**** BEREITGESTELLTES MATERIAL ****
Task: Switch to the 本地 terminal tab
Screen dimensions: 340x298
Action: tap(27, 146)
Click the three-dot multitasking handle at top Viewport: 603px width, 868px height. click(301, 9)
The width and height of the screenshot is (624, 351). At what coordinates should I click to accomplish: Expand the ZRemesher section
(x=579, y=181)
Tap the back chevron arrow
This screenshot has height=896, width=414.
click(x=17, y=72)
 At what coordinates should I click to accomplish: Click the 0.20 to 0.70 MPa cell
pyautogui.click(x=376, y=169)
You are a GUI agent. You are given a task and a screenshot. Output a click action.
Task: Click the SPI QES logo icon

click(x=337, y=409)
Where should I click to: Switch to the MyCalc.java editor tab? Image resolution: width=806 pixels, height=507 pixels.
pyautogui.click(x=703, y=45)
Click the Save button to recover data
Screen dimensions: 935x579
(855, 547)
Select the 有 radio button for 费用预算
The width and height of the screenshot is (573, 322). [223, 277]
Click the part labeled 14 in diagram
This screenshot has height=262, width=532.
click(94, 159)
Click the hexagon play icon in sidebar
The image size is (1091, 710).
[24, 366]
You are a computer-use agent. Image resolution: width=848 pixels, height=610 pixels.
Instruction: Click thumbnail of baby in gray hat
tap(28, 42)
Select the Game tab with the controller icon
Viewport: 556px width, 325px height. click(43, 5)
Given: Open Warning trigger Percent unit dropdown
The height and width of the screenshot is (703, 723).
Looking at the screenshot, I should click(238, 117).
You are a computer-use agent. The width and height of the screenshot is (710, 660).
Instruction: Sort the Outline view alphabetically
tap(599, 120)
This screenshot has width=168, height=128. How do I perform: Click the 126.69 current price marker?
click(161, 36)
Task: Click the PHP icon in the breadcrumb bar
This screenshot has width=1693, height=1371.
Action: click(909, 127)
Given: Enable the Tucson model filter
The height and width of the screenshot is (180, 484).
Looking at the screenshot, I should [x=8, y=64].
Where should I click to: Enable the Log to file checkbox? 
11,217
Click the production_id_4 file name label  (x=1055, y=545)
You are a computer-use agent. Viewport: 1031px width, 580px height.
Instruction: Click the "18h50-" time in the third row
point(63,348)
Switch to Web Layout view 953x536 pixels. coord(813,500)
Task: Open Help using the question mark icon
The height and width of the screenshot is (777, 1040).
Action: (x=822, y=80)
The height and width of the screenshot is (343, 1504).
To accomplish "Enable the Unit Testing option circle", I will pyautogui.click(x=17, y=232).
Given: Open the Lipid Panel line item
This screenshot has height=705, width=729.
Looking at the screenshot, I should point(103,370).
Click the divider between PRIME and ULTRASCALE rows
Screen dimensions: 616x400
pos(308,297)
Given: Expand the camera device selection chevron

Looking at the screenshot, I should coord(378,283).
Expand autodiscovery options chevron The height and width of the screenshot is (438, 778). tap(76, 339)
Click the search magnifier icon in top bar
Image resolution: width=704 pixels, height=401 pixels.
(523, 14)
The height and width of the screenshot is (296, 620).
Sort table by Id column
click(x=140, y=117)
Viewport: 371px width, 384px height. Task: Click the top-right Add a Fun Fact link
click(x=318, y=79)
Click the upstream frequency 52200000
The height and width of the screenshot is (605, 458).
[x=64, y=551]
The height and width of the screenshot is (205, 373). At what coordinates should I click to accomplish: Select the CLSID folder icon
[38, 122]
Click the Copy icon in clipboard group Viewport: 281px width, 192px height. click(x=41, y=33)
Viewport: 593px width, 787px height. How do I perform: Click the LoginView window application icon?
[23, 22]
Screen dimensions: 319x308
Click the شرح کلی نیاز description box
****
GESTELLTE AUFGABE.
Kannst du die Zeilen oben aktualisieren, indem du überall „Instruction“ durch „Command“ ersetzt und alles andere unverändert lässt?

ERWARTETE ANTWORT.
Task: Switch to the 本地 terminal tab
Screen dimensions: 340x298
Action: tap(27, 146)
Click the three-dot multitasking handle at top Viewport: 603px width, 868px height. click(301, 9)
The width and height of the screenshot is (624, 351). At what coordinates should I click to accomplish: Expand the ZRemesher section
(x=579, y=181)
Tap the back chevron arrow
This screenshot has height=896, width=414.
click(x=17, y=72)
 At what coordinates should I click to accomplish: Click the 0.20 to 0.70 MPa cell
pyautogui.click(x=376, y=169)
You are a GUI agent. You are given a task and a screenshot. Output a click action.
Task: Click the SPI QES logo icon

click(x=337, y=409)
Where should I click to: Switch to the MyCalc.java editor tab? Image resolution: width=806 pixels, height=507 pixels.
pyautogui.click(x=703, y=45)
Click the Save button to recover data
Screen dimensions: 935x579
(855, 547)
Select the 有 radio button for 费用预算
The width and height of the screenshot is (573, 322). [223, 277]
Click the part labeled 14 in diagram
This screenshot has height=262, width=532.
click(94, 159)
Click the hexagon play icon in sidebar
The image size is (1091, 710).
[24, 366]
You are a computer-use agent. Image resolution: width=848 pixels, height=610 pixels.
Command: Click thumbnail of baby in gray hat
tap(28, 42)
Select the Game tab with the controller icon
Viewport: 556px width, 325px height. click(43, 5)
Given: Open Warning trigger Percent unit dropdown
The height and width of the screenshot is (703, 723).
Looking at the screenshot, I should click(238, 117).
You are a computer-use agent. The width and height of the screenshot is (710, 660).
Command: Sort the Outline view alphabetically
tap(599, 120)
This screenshot has width=168, height=128. How do I perform: Click the 126.69 current price marker?
click(161, 36)
Task: Click the PHP icon in the breadcrumb bar
This screenshot has width=1693, height=1371.
Action: click(909, 127)
Given: Enable the Tucson model filter
The height and width of the screenshot is (180, 484).
Looking at the screenshot, I should [x=8, y=64].
Where should I click to: Enable the Log to file checkbox? 
11,217
Click the production_id_4 file name label  (x=1055, y=545)
You are a computer-use agent. Viewport: 1031px width, 580px height.
Command: Click the "18h50-" time in the third row
point(63,348)
Switch to Web Layout view 953x536 pixels. coord(813,500)
Task: Open Help using the question mark icon
The height and width of the screenshot is (777, 1040).
Action: (x=822, y=80)
The height and width of the screenshot is (343, 1504).
To accomplish "Enable the Unit Testing option circle", I will pyautogui.click(x=17, y=232).
Given: Open the Lipid Panel line item
This screenshot has height=705, width=729.
Looking at the screenshot, I should point(103,370).
Click the divider between PRIME and ULTRASCALE rows
Screen dimensions: 616x400
pos(308,297)
Given: Expand the camera device selection chevron

Looking at the screenshot, I should coord(378,283).
Expand autodiscovery options chevron The height and width of the screenshot is (438, 778). tap(76, 339)
Click the search magnifier icon in top bar
Image resolution: width=704 pixels, height=401 pixels.
(523, 14)
The height and width of the screenshot is (296, 620).
Sort table by Id column
click(x=140, y=117)
Viewport: 371px width, 384px height. Task: Click the top-right Add a Fun Fact link
click(x=318, y=79)
Click the upstream frequency 52200000
The height and width of the screenshot is (605, 458).
[x=64, y=551]
The height and width of the screenshot is (205, 373). At what coordinates should I click to accomplish: Select the CLSID folder icon
[38, 122]
Click the Copy icon in clipboard group Viewport: 281px width, 192px height. click(x=41, y=33)
Viewport: 593px width, 787px height. How do I perform: Click the LoginView window application icon?
[23, 22]
Screen dimensions: 319x308
Click the شرح کلی نیاز description box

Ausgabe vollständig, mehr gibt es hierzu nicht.